The log truck driver was pot-bellied and middle-aged and wearing faded jeans and a plaid shirt with the sleeves rolled up to the elbows. He wore wire-rimmed glasses and his long black hair was tied into a ponytail. As he passed through the door he pulled the tail of his shirt out of his jeans and used it to clean his glasses. After replacing his glasses and tucking his shirt back in he finally spoke, “Who in hell knocked down that pole out there?” he asked the room. “Or what in hell? How the hell’d that happen? What’s goin’ on around here?”
“We been wonderin’ the same damn thing ourselves,” answered Winter. “It ain’t been down more’n ten minutes.”
“Well I got me a load of Doug fir I got to get delivered,” said the driver. “What in hell you intend to do?”
“What I’m gonna do is,” Winter answered, “I’m gonna tell you to get on back out there an’ chain up your rig to that pole an’ then put ’er in reverse an’ drag that sucker off an’ clear the road. You do that an’ you can deliver that Doug fir any damn place you want.” Winter looked at the two elderly couples and smiled and nodded at them. “An’ these fine citizens here,” he said, “they can go on about their business too once you get that pole dragged off.”

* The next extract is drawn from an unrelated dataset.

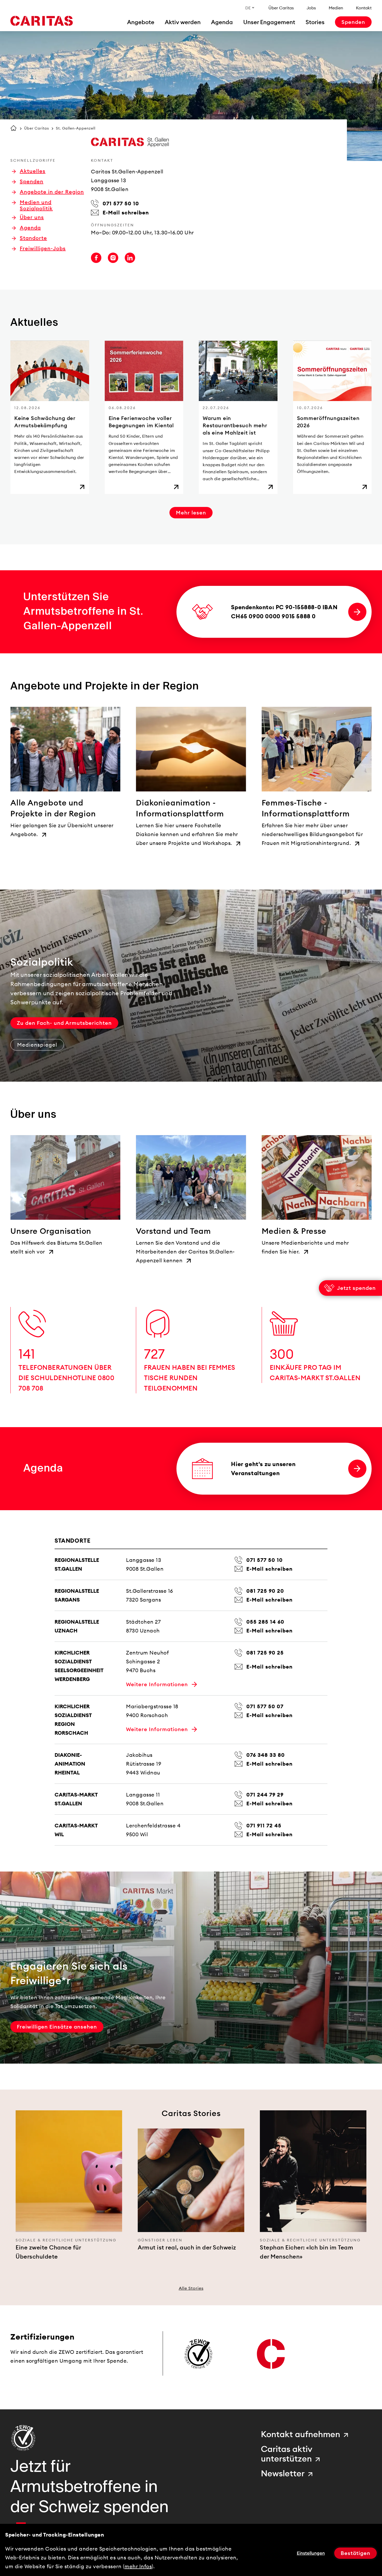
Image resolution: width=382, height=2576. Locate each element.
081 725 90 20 (265, 1591)
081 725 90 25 (265, 1653)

At that one of the old ladies spoke up: “Melvin and me are headed to a birthday party! My sister’s eighty-eight years old tomorrow! She’s miles down yonder in the nursing home! Garden of Eden. That’s what they call that nursing home.”

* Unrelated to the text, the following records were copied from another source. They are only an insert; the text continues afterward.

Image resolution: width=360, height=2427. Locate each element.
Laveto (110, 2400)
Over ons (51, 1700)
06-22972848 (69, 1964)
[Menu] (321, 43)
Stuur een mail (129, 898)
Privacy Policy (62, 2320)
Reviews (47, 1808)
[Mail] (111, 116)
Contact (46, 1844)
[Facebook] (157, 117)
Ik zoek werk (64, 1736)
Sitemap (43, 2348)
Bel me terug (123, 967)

“Okay, I’ll do ’er!” the log truck driver said. “I can do ’er! An’ then after I do ’er I’m marchin’ straight back in here for a quick cold one!”

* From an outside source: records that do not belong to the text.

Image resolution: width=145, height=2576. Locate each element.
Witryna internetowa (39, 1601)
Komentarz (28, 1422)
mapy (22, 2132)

“Olive, that’s my sister, she’s got the Alzheimer’s,” said the old woman, “but she’s A-okay except for that! She just can’t remember stuff an’ can’t think is all! My name’s Olivia! Olive and Olivia! That was us! Still is!”
“We better help that dude get his truck hitched up,” said Shadow.
All the men walked single-file out the door.
“Olive, she can’t remember who we are, but we’ll be there! Once that pole gets off the road that is! I never did like poles that much!”
“Will you pipe down, Olivia?” said Melvin. “Will you stuff a cork in it?”
The other couple—a tall old man with a shiny wooden cane and a skinny lady with whit
e hair tied into a high bun—stood still with their heads down and remained silent.
“You all sit down now,” Sunbeam told them. “You folks take seats anywhere you want. I doubt if it’ll take long, but you might as well relax while you’re waiting.”
The couples took the table nearest the open door and turned their chairs so they could sit and watch what was happening outside.
Winter gestured to Sunbeam with his fat white hand. “Now that we got a few minutes, let’s you an’ me sit down and talk one more time in private,” he said.
Sunbeam followed him toward the back of the room.
They sat at the table as far away as they could get from the old couples up front.
“One question,” Winter began. “I’m curious is all. Are you satisfied with the way I play dumb? Am I still convincing enough?”
“Oh yes,” Sunbeam answered. “I have to admit you keep getting better all the time. You even have me fooled about half the time. I guess you just must be a born natural.”
“Your gratuitous insults don’t impress me. Never did. Have you ever read Huckleberry Finn?”
“A long time ago I did, in school. Sure. Doesn’t everybody?”
“Then you must remember the King and Duke.”
“Those con men.”
“One of them, I think it was the Duke, plays what they call ‘the deef and dumb’ when they’re trying to swindle a family out of their rightful inheritance. That’s somewhere toward the end of the story. That scene functions as a kind of inspiration to me. But they’ll get that stanchion dragged off pronto so let’s get to the point and make this quick. Things have changed some. Things have changed considerably. Last night final orders came in from upstairs, from the top dog.”
“And?”
“So just listen. We’re well on our way toward providing ourselves extremely comfortable and satisfying lives. There’s big money waiting for us. Playing an idiot and dealing with you is the small price I’ve been obliged to pay. The point is, things are about to get better than ever, for us, and I hope I’m safe in assuming you want that to happen as much as I do. Am I correct?”